When I did my 200-hour Yoga Teacher Training, our teachers shared a story with us that helped me break through a very emotional upheaval that hit me while laying in sivasana at the end of our class (I spent three days crying).
Imagine that your body is a container, and settled on the bottom of it is a pile of dirt. This dirt is all the old stuff we have repressed in our bodies (container). Using water to symbolize yoga, we begin to dump fresh water into this container and what happens? The dirt on the bottom starts to lift up. Not wanting to make a mess of things, normally we would STOP and let the dirt settle again. (In yoga this is ofter referred to as our edge, but that’s a different post.)
So on and on we may go, dumping water, dirt rising, stopping to let it settle, then dumping more water in (yoga) and more dirt rises (emotions or repressions). Eventually this might become so frustrating that we just stop trying to do yoga at all because it seems like something must be wrong… yoga shouldn’t make you feel crummy, right? Kind of…

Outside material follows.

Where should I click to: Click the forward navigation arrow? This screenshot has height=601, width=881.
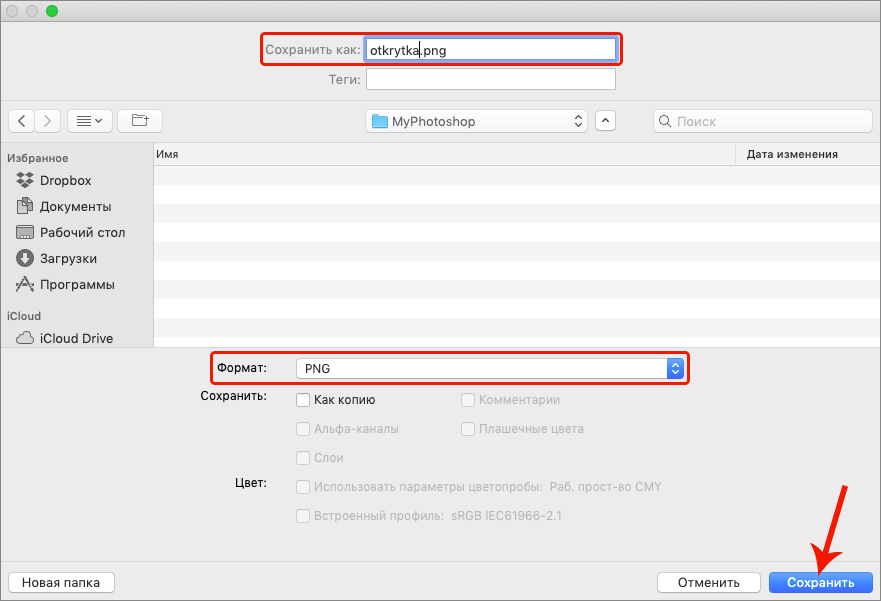click(48, 121)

The thing is if we keep dumping water into this container, the dirt will continue to rise and stir and make a mess, but instead of stopping or slowing down the water if you continue to pour, pour, pour, something amazing happens… As water overflows from the container, it takes the old dirt with it. Eventually all the dirt is gone, and the only thing left inside the container is pure clean water.
I love this analogy for how yoga helps us clean out our body, our traumas and leaving us shining, clean and strong. As we are able to let these things go, we stop dwelling or analyzing or compensating for them. Instead we begin to feel clear headed, physically strong, and over all more relaxed, content and healthy.
The next time you reach your edge in yoga, don’t stop when you feel the dirt rising, instead keep practicing with awareness (no judgment, analyzing or clinging to what you see/feel), and see what happens. Don’t push yourself OVER your edge, but certainly do not avoid it or give up on your yoga practice. It is telling you that you have reached a transformational stage and when you are ready to work with it, you will move through it and into a new level of living.
Although I haven’t begun my own yoga journey yet, this makes a lot of sense and I will definitely keep it in mind. 🙂
This is a beautiful analogy that I will remember in my practices!